Westphal was named twice NCAA Division I cross country All-American honoree by the USTFCCCA (2013 and 2014) and one time NCAA Division I outdoor track and field All-American honoree for the 5,000m (2015).

She earned a Bachelor's degree in Communications from Boston College in May 2015 and  a Master of Science in Leadership and Administration from Boston College in May 2016.

Biography  
Westphal is a two-time French Junior champion in the 3000 m. She placed  eleventh in the 5000m at the 2011 European Junior Championships, in Tallinn, Estonia.

She finished twelfth in the junior race at the 2012 European Cross-country Championships, in Budapest, Hungary, and eleventh in the 3000 m at the 2012 World Junior Championships in Barcelona, Spain.

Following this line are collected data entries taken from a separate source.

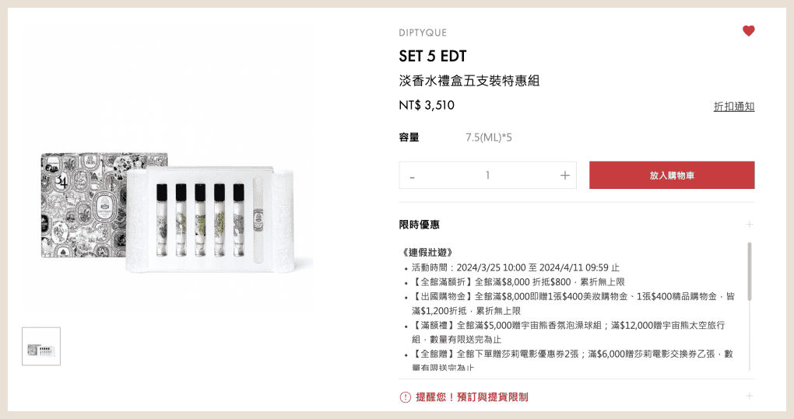This screenshot has width=794, height=419.
Task: Click the NT$ 3,510 price text
Action: point(427,105)
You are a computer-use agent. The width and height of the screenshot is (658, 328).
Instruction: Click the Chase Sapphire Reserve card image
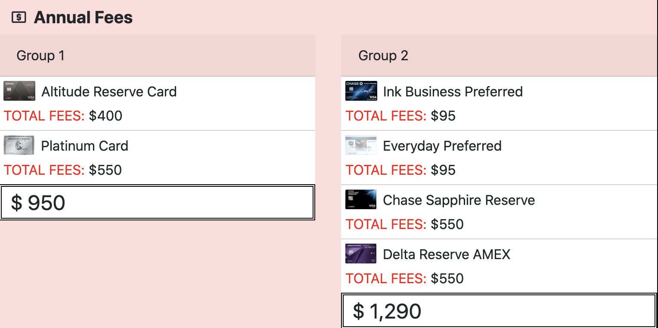click(361, 199)
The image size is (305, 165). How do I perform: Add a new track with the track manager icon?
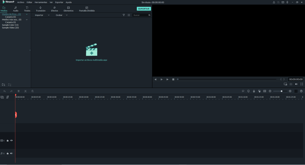[2, 97]
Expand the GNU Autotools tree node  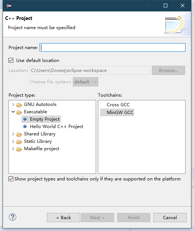tap(13, 104)
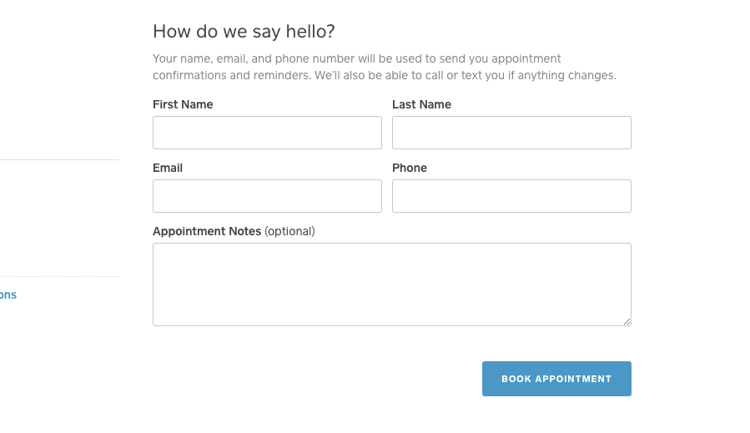
Task: Focus the Appointment Notes text area
Action: pyautogui.click(x=391, y=284)
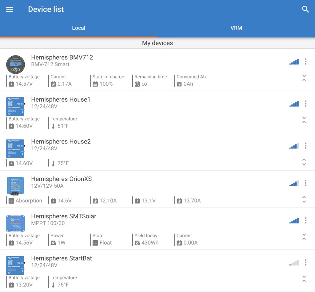The width and height of the screenshot is (315, 292).
Task: Collapse details for Hemispheres SMTSolar
Action: coord(304,237)
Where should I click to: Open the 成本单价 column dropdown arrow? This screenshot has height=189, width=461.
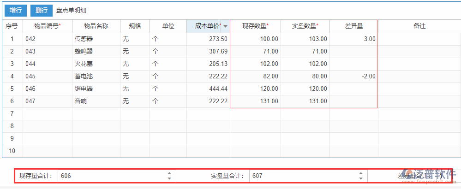[225, 26]
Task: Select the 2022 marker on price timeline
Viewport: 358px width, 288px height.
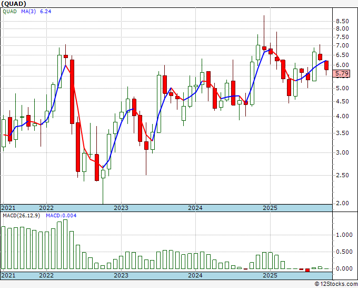Action: pos(46,208)
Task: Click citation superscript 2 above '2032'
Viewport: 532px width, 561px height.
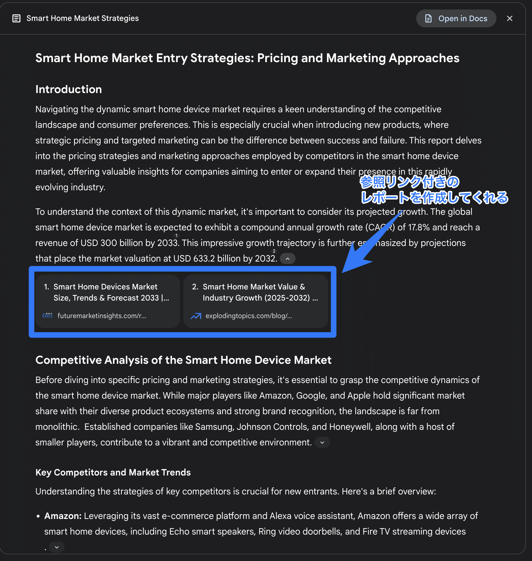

She finished 6th in the Under-23 race at the 2013 European Cross-Country Championships in Belgrade, Serbia, and 5th in the 5000 m at the 2013 European Athletics Under-23 Championships in Tampere, Finland. In March 2017, Westphal's 5th place was upgraded to a bronze medal due to the disqualifications of Gamze Bulut and Tsehainesh Tsale.

On December 6, 2014, in Boston, she broke the French record for the 5000 m indoor in a time of 15 min 31 s 62. In February 2015, she ran 9 min 08 s 99 for 3000 m indoor and broke the Under-23 French record. Three months later, at the ACC Championship in Tallahassee, Florida, she ran 33 min 42 s 03 in the first 10,000 meters of her career and broke her third Under-23 French record of the 2015 season.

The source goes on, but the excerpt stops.